Activity: Each line from the one containing "Image resolution: width=969" to the end of the entries below must be restated exactly, and no other line should appear.

Data provided:

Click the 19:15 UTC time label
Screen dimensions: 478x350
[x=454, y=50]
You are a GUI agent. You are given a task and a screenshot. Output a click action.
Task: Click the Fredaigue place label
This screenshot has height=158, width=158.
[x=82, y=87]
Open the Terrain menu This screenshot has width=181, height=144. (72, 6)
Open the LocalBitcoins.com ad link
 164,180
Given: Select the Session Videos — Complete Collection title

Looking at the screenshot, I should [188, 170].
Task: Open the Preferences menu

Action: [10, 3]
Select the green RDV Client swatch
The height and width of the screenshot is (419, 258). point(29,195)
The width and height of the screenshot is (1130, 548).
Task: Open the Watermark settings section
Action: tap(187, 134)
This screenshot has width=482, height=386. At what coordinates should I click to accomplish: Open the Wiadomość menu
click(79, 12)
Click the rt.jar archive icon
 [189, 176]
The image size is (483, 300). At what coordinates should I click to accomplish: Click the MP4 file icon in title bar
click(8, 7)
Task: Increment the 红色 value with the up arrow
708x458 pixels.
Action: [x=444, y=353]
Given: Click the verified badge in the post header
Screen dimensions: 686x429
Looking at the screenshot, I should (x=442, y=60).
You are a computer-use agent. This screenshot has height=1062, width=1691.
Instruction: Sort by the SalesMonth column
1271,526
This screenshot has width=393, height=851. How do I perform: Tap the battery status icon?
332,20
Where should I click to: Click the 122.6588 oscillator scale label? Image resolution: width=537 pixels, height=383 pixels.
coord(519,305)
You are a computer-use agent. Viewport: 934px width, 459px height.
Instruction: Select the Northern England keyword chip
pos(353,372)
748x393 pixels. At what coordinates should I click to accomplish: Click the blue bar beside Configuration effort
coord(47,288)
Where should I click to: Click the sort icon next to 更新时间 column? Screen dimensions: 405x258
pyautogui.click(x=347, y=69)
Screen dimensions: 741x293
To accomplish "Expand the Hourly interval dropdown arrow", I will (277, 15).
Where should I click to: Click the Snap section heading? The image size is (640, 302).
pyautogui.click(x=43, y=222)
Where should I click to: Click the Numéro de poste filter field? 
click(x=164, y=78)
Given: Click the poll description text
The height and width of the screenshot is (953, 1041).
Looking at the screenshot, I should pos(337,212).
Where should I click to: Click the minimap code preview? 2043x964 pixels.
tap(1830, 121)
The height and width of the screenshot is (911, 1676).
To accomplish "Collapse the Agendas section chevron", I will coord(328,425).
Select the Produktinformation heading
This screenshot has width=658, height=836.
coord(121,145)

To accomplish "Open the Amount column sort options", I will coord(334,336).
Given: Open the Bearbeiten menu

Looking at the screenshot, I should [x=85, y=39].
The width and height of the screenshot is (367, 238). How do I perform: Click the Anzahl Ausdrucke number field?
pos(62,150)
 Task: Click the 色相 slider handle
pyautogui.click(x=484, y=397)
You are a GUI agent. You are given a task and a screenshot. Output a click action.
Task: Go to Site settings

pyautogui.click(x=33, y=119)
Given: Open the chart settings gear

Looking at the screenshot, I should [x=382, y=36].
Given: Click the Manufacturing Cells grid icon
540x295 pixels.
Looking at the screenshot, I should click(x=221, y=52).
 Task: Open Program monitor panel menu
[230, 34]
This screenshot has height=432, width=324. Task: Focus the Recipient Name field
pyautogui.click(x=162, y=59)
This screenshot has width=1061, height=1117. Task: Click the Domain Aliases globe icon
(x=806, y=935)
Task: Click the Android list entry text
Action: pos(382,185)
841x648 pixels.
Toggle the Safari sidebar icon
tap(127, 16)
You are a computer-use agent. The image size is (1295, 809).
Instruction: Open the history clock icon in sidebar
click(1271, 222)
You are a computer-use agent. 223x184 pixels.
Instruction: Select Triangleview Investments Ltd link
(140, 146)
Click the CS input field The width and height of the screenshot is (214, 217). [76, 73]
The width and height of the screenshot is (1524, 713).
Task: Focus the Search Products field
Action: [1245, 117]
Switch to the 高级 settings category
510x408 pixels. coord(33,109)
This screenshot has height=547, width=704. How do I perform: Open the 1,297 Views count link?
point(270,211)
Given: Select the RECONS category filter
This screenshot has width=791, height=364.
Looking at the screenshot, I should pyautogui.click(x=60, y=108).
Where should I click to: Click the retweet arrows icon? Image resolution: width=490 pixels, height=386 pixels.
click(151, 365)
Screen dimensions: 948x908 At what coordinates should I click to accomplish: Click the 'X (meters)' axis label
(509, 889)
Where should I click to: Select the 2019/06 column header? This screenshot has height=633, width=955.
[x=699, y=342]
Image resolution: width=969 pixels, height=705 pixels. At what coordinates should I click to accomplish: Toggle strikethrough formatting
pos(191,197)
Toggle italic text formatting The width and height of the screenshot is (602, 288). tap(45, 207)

Response to the exercise:
Image resolution: width=969 pixels, height=705 pixels. At what coordinates should I click to accomplish: Toggle strikethrough formatting
pos(191,197)
Toggle italic text formatting The width and height of the screenshot is (602, 288). tap(45, 207)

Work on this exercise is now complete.